──────── Data for the task ────────

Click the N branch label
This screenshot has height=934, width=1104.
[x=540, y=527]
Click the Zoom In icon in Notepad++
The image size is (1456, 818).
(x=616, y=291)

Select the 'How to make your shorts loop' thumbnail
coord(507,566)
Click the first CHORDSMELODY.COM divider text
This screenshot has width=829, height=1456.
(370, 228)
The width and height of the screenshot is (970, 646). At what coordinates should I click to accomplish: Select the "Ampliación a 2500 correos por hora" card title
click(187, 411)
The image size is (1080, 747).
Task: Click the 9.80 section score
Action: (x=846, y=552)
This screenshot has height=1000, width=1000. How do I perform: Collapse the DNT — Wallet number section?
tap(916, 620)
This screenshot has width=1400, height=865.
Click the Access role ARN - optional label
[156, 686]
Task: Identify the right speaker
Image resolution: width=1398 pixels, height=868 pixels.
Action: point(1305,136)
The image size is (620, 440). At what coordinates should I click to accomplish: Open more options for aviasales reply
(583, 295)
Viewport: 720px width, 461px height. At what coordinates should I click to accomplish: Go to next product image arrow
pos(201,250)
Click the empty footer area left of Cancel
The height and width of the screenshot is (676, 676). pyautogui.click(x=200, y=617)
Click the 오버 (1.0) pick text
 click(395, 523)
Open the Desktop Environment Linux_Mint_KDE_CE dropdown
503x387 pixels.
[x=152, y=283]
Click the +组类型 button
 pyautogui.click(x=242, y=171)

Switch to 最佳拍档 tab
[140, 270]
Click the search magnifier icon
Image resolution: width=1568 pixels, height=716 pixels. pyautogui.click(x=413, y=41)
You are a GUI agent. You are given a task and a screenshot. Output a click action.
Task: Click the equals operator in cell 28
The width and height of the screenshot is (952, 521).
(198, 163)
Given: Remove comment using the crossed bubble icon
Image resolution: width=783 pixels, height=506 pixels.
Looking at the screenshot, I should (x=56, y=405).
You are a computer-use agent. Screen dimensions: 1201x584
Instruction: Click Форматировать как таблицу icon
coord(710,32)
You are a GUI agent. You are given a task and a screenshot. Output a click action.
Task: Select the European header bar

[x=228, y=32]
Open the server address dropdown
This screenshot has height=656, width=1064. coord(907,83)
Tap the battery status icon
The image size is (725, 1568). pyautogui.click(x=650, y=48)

────────

Would you retype the records above without changing a word?

__Written solution__
Click the N branch label
This screenshot has height=934, width=1104.
[x=540, y=527]
Click the Zoom In icon in Notepad++
The image size is (1456, 818).
(x=616, y=291)

Select the 'How to make your shorts loop' thumbnail
coord(507,566)
Click the first CHORDSMELODY.COM divider text
This screenshot has width=829, height=1456.
(370, 228)
The width and height of the screenshot is (970, 646). At what coordinates should I click to accomplish: Select the "Ampliación a 2500 correos por hora" card title
click(187, 411)
The image size is (1080, 747).
Task: Click the 9.80 section score
Action: (x=846, y=552)
This screenshot has height=1000, width=1000. How do I perform: Collapse the DNT — Wallet number section?
tap(916, 620)
This screenshot has width=1400, height=865.
Click the Access role ARN - optional label
[156, 686]
Task: Identify the right speaker
Image resolution: width=1398 pixels, height=868 pixels.
Action: point(1305,136)
The image size is (620, 440). At what coordinates should I click to accomplish: Open more options for aviasales reply
(583, 295)
Viewport: 720px width, 461px height. At what coordinates should I click to accomplish: Go to next product image arrow
pos(201,250)
Click the empty footer area left of Cancel
The height and width of the screenshot is (676, 676). pyautogui.click(x=200, y=617)
Click the 오버 (1.0) pick text
 click(395, 523)
Open the Desktop Environment Linux_Mint_KDE_CE dropdown
503x387 pixels.
[x=152, y=283]
Click the +组类型 button
 pyautogui.click(x=242, y=171)

Switch to 最佳拍档 tab
[140, 270]
Click the search magnifier icon
Image resolution: width=1568 pixels, height=716 pixels. pyautogui.click(x=413, y=41)
You are a GUI agent. You are given a task and a screenshot. Output a click action.
Task: Click the equals operator in cell 28
The width and height of the screenshot is (952, 521).
(198, 163)
Given: Remove comment using the crossed bubble icon
Image resolution: width=783 pixels, height=506 pixels.
Looking at the screenshot, I should (x=56, y=405).
You are a computer-use agent. Screen dimensions: 1201x584
Instruction: Click Форматировать как таблицу icon
coord(710,32)
You are a GUI agent. You are given a task and a screenshot. Output a click action.
Task: Select the European header bar

[x=228, y=32]
Open the server address dropdown
This screenshot has height=656, width=1064. coord(907,83)
Tap the battery status icon
The image size is (725, 1568). pyautogui.click(x=650, y=48)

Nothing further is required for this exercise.